[Haskell-cafe] help understanding lazy evaluation

[Neil Mitchell]

Hi

>    factors :: Int -> [Int]
>    factors n = [x | x <- [1..n], n `mod` x == 0]
>
>    prime :: Int -> Bool
>    prime n = factors n == [1, n]
>
> My vague intuition said "we either need factors or we don't, we do
> because we need to perform the test, so we compute it". That's wrong,
> so a posteriori the explanation must be something like this:

The key point is that factors doesn't either compute all or none, it
may compute part of the value. It does this by computing something
like:

_:_
1:_
1:_:_

where _ is the unevaluated bit, i.e. it computes one bit of the result
at a time.

Equals also has this property, it can be defined as:

a:as == b:bs = a == b && as == bs
[] == [] = True
_ == _ = False

If you have (1:_) == (2:_) then the match will fail instantly.
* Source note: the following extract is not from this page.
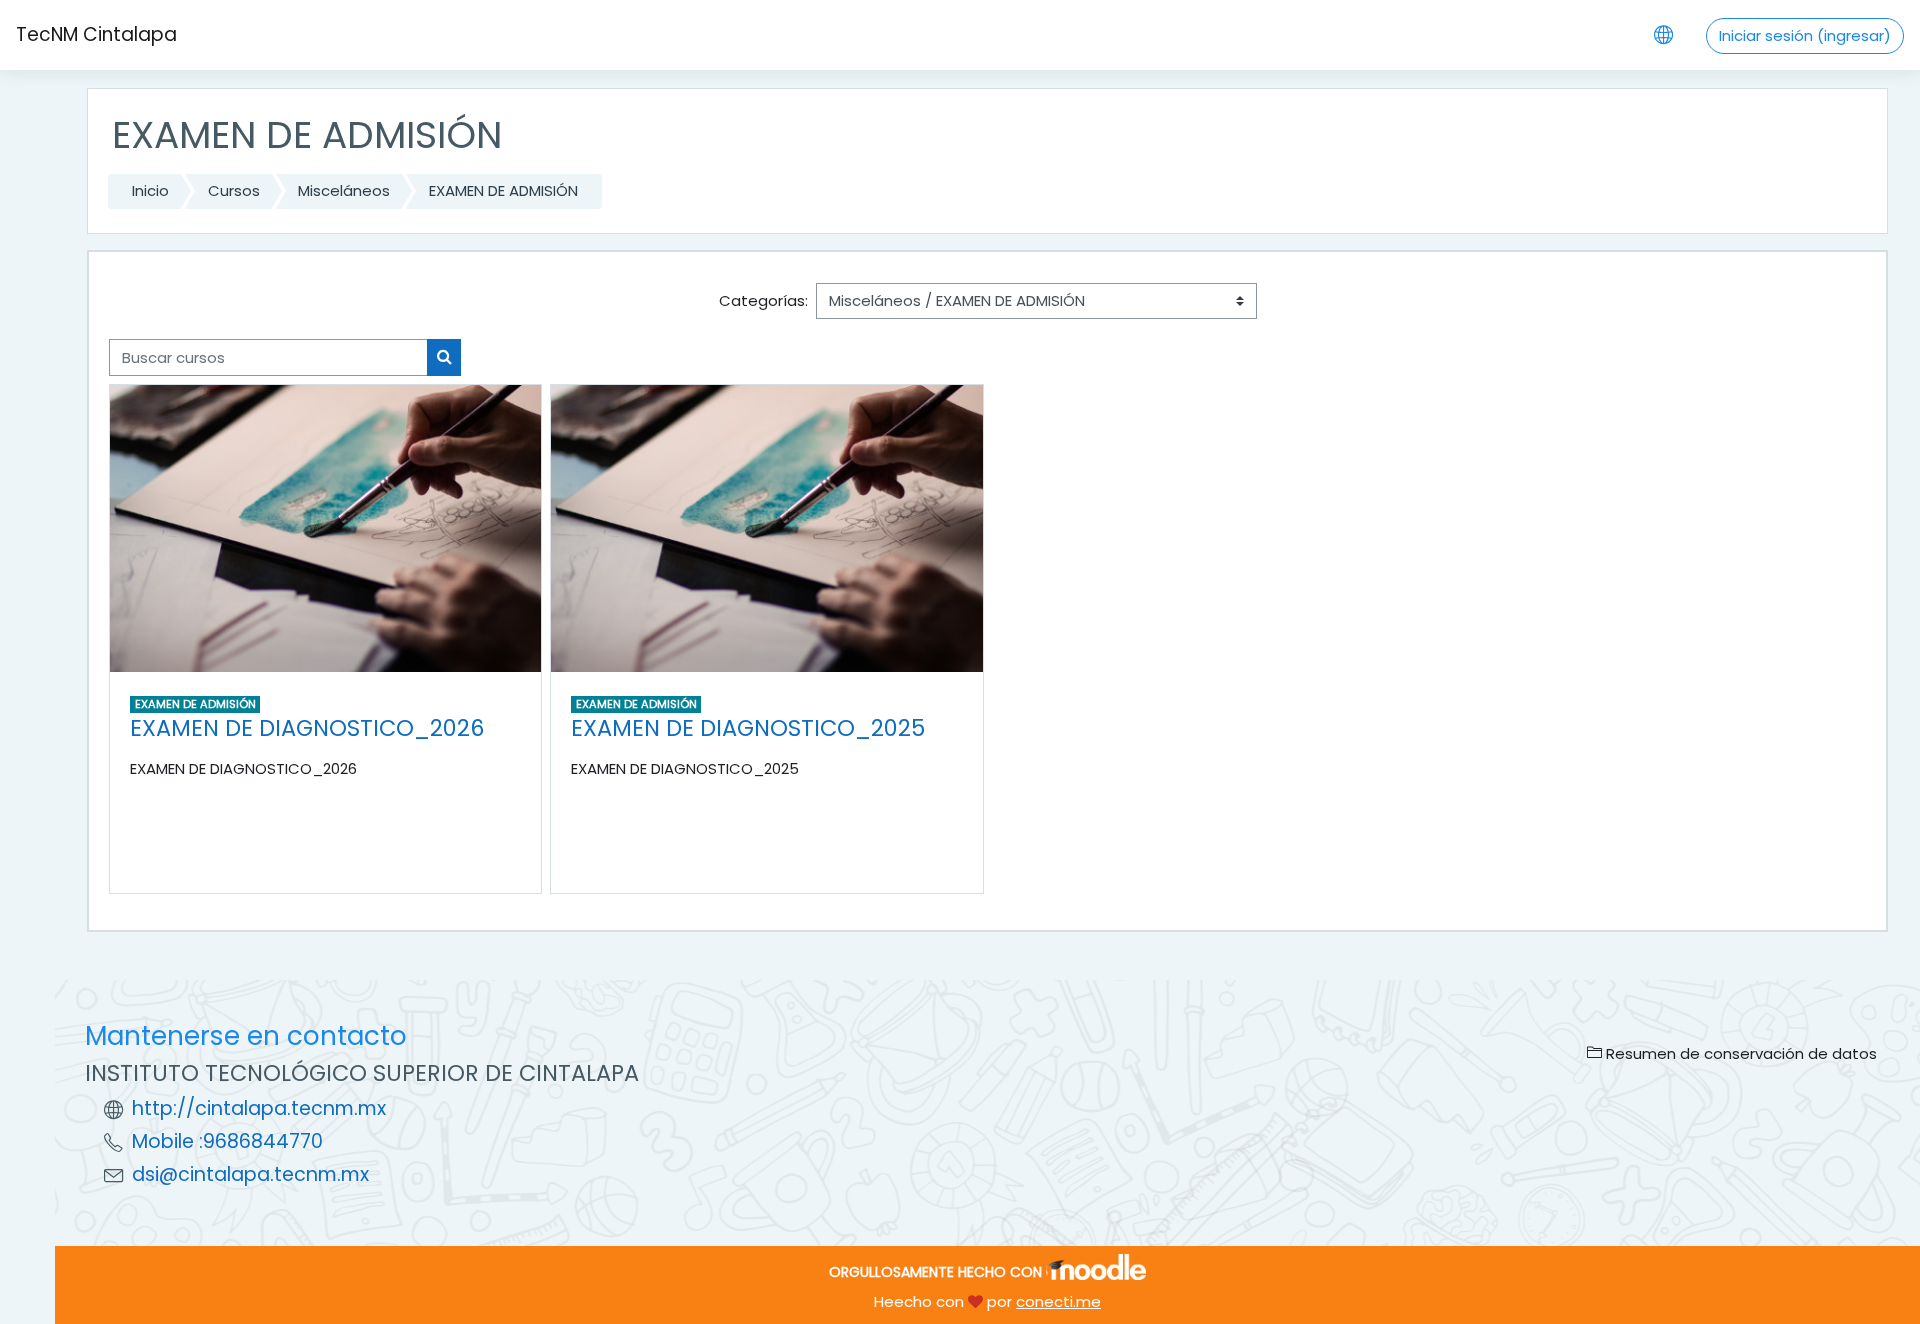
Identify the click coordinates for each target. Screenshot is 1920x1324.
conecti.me (1058, 1301)
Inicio (150, 190)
> That's a lot of *context* about that particular evaluation of
> factors, in particular step puzzles me. Can anyone explain how lazy
> evaluation fits there? I suspect the key is the implementation of ==
> together with the fact that list comprehensions are lazy themselves,
> is that right?

Everything is lazy, to all subparts. You might get along better with a
reasoning more of the form "to compute anything, this expression will
demand this expression" - rather than your "someone knows we'll need".
If you follow example derivations you'll see that there is always a
very clear idea of what needs to happen next for the computation to
proceed, which explains the laziness quite naturally.

> [*] Which notation do you use for functions in text? is f() ok?

Sure, although a little unusual for Haskell where f() means f applied
to the empty tuple. Some people use |f| (generally those who use
latex), but generally it can be inferred from the context what is a
function

Thanks

Neil